Exercise
Restate word for word the lines from the one containing "1214x797 pixels." through the end of the listing below, with both ends included.

_____

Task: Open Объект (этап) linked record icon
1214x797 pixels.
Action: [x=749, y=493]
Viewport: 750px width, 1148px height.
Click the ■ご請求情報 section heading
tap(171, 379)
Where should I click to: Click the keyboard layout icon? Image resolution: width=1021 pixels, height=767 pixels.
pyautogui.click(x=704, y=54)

_____

Reply
1214x797 pixels.
Action: [x=749, y=493]
Viewport: 750px width, 1148px height.
Click the ■ご請求情報 section heading
tap(171, 379)
Where should I click to: Click the keyboard layout icon? Image resolution: width=1021 pixels, height=767 pixels.
pyautogui.click(x=704, y=54)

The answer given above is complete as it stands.